Along with buying a set of muddies and fitting a bullbar, getting a pair of driving lights is probably the other upgrade that most four wheel drivers do, early on in their 4x4 ownership.

For most, purchasing a set of high quality driving lights is a considerable investment. So before handing over the hard-earned cash and to avoid disappointment, it’s worth doing some research on what’s available and what will best meet your performance expectations.

There are a number of technologies on offer: Halogen, HID and LED.

Halogen

The oldest of these technologies is Halogen, which has been around probably since the Land Rover Defender last changed its body shape…

Halogen globes generate heat inside a filament to develop light – the light is pretty much a side effect of the heat generated, and only limited light is produced comparative to the electrical input. Compared to more modern equivalents, the light quality will be lower and yellowish in colour.

Another downside to Halogen globes is that they can be susceptible to failure, especially in demanding off-road conditions, so it’s advisable that spare globes are carried if travelling off the beaten track. On the plus side though, Halogen lights are a lot more affordable because of the relatively simple construction.

When to choose: If you own a budget 4x4 and money is tight – still good for highway driving and a trip to the bush.

HID (High Intensity Discharge)

If you’ve got a bit more cash to splash, HID driving lamps are more expensive than the Halogen variants, but with the additional investment comes output that can be up to three times brighter and provide greater penetration. HID lamps can punch light in excess of 1 kilometre down the road, and the quality of the light is also better (and whiter) which is more closely resembling natural daylight which can help reduce eye fatigue.

Another benefit of the HIDs is their efficiency with current draw considerably lower than Halogens, while globe longevity is also better with globes expected to last around 2,000 hours. HID globes are filled with a mixture of rare metals and gases that are heated to produce the light output, they have no filament. But because they’re a more complex technology, replacement globes are more expensive.

When to choose: Join a wide range of users in both commercial and recreational applications, HID provides plenty of light reach whether on the highway or on bush tracks on the way to the favourite camp site.

L.E.D (Light Emitting Diode)

Available in light bars for a while now, L.E.D technology has more recently made its way into driving lights. Although light bars have traditionally been used in combination with HID driving lights, with the LED bar providing a great spread of illumination closer to the vehicle and HID driving lights offering further light reach up the road, the latest L.E.D driving lights also provide excellent penetration out to 500 metres. Some of the premium lamps provide even further forward vision.

The spread from L.E.D lights seem to fill every dip and hollow leaving no shadows or dark spots in the field of vision. Being a newer technology, L.E.D driving lights are the most expensive (to purchase up front) of the three, but the benefits include extended L.E.D life (over 50,000 hours), resistance to shock and vibration in demanding conditions and a white light output that is closest to natural daylight.

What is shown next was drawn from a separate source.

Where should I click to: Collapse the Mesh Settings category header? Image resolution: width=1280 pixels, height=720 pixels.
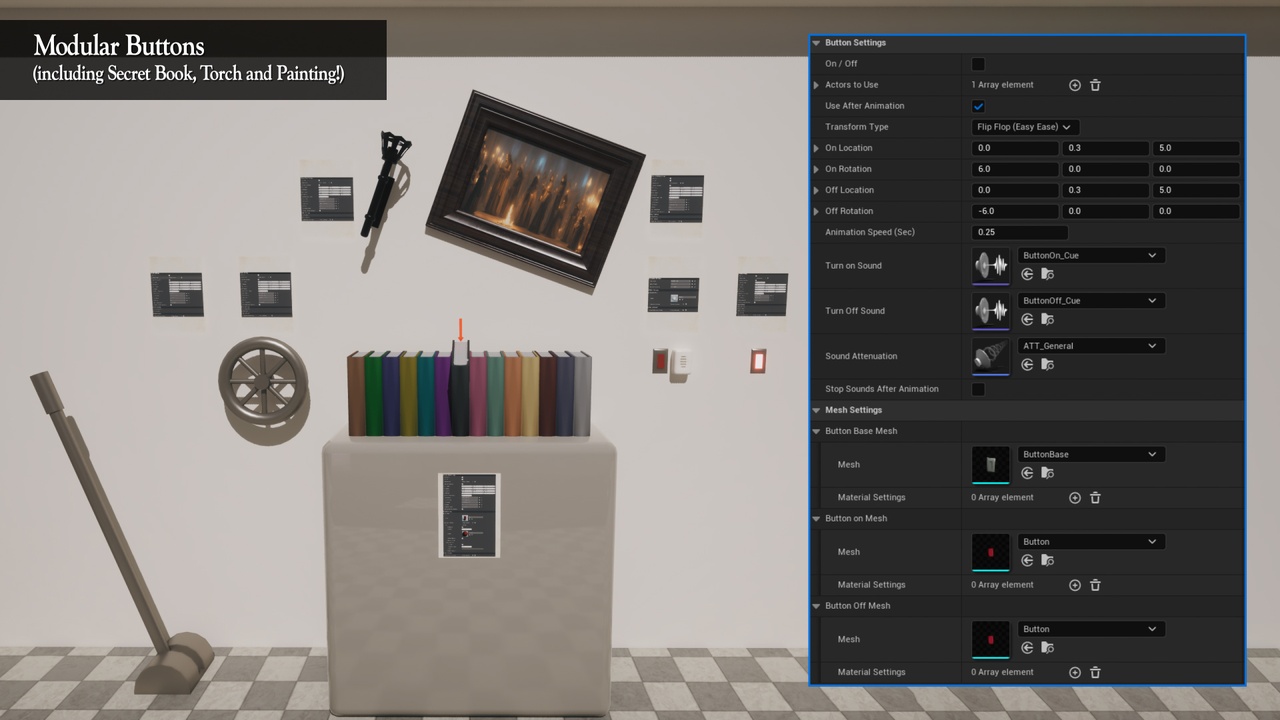tap(816, 410)
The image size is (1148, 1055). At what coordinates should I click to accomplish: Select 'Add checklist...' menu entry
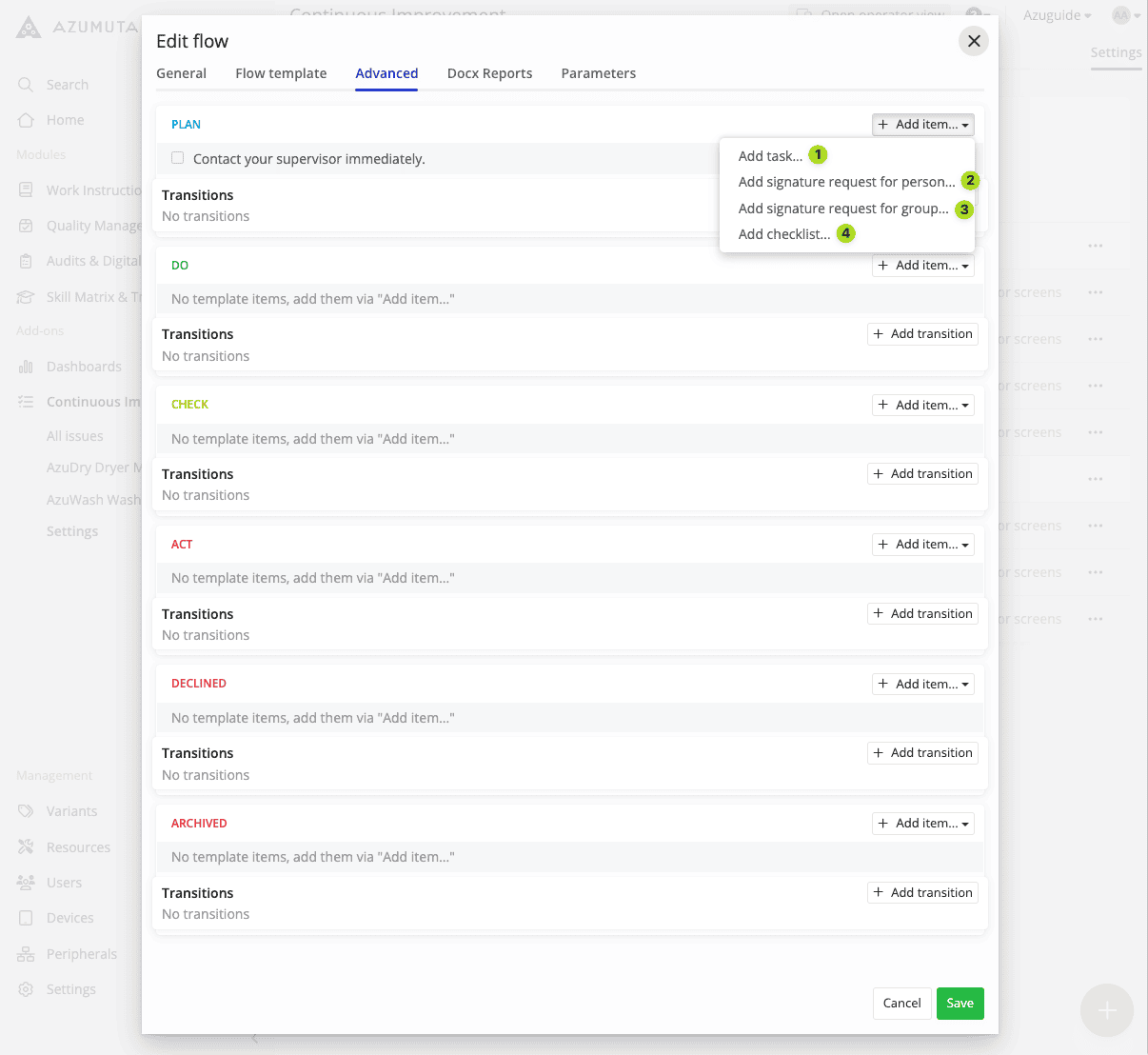tap(783, 234)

They also provide full light output immediately on start-up, so there’s no warming-up needed.

When to choose: If budget allows for a greater investment and you want premium light quality that reduces eye strain and assists your peripheral vision and to read the road ahead L.E.D is the answer. The even spread of light makes these lamps great on winding off-road tracks while still providing strong penetration for long stretches of straight road.
The purchase decision will ultimately be budget and application-dependent, however the best advice is to always purchase a reputable brand, whether halogen, HID or L.E.D.